## Document section

╭──

For a time, I thought that being a moderate is the best way to get the best of
the world. This basically meant I would not be crazy enough to try out new
things and end up crashing. The first time I ignored falling was when I learned
to ride a bike. I did learn how to, and was even able to stand with one foot on
the saddle and another one on the stem. I could neither remember how I did nor
how I got the courage to, but I did and not without eating dust and grass, and
my knees smiling in the process , as my father would say. Smiling with
blood, that is. The cuts were deep, and I was glad nobody thought I needed
stitches.
The second time was when I
defied the odds and rode the ship to Luzon to study. This was not totally an
awful decision considering that I made some friends, learned a little about
vanishing points and the logical positivists, and cursed vernier calipers and
burettes for good. I was not warned I would be starving for the most parts and
sometimes sleeping under a tree for the night. I pulled through, but I forgot
what it was for. When I finally got that piece of paper that said it was over,
it felt like I had gone too much trouble for such a small thing.

╰──

## Request A
In the personal essay, swap "vernier calipers" for "micrometers" and write out the passage starting at "The second time" and ending at "a small thing.".
## Request B
Answer these questions on the personal essay:
(i) While riding the bike, where did the writer place each foot?
(ii) How did the writer travel to Luzon?
(iii) According to the writer's father, what were the writer's knees doing?

[Dataset excerpt]
╭──

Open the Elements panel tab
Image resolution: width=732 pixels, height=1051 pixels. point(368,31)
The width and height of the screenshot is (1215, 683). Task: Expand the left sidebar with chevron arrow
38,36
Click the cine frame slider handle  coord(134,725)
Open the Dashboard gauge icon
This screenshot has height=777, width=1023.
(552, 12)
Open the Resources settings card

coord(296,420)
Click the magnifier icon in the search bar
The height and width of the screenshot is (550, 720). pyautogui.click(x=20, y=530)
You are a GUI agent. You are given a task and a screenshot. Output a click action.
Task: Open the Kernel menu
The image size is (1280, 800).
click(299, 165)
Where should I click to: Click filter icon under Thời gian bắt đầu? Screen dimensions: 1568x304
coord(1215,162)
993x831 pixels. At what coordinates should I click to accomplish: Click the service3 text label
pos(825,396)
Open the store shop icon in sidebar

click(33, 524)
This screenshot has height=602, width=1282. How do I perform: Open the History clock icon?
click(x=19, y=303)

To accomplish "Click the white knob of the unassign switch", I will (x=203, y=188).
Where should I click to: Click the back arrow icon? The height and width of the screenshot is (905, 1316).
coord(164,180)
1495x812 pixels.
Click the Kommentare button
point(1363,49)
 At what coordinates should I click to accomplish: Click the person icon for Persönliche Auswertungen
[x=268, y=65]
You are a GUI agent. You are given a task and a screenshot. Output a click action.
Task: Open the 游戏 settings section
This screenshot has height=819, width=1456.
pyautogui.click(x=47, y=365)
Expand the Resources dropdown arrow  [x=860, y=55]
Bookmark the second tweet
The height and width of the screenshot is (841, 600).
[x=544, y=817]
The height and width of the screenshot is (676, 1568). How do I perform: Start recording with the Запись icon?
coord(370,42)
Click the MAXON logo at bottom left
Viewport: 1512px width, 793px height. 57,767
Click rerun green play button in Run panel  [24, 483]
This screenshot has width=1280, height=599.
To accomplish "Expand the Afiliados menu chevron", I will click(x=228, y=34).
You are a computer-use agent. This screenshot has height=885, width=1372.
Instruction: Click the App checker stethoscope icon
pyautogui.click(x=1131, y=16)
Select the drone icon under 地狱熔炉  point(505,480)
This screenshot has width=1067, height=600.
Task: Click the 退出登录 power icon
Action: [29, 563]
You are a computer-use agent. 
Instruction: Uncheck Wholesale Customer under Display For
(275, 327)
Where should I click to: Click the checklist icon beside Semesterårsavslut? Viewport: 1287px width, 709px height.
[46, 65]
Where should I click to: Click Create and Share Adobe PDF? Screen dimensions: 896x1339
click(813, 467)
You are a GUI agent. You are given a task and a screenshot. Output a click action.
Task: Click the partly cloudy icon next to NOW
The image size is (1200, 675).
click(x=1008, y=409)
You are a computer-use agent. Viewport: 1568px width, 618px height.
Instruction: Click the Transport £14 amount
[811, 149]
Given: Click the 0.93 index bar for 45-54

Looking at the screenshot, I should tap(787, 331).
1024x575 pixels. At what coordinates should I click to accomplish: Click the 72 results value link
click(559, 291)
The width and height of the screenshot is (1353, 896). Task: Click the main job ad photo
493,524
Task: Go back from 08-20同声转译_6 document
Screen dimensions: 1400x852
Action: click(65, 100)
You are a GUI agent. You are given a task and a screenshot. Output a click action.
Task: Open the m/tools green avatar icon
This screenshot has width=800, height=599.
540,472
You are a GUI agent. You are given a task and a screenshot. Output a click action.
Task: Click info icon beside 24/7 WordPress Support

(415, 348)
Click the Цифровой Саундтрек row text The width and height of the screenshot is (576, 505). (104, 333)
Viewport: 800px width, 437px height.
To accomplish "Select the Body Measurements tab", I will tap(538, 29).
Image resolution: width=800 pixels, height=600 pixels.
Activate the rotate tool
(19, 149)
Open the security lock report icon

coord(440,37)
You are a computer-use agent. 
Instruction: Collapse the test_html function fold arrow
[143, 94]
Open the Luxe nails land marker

╰──

## Written solution A
The second time was when I
defied the odds and rode the ship to Luzon to study. This was not totally an
awful decision considering that I made some friends, learned a little about
vanishing points and the logical positivists, and cursed micrometers and
burettes for good. I was not warned I would be starving for the most parts and
sometimes sleeping under a tree for the night. I pulled through, but I forgot
what it was for. When I finally got that piece of paper that said it was over,
it felt like I had gone too much trouble for such a small thing.

## Written solution B
(i) One foot on the saddle and the other on the stem.
(ii) By ship.
(iii) Smiling.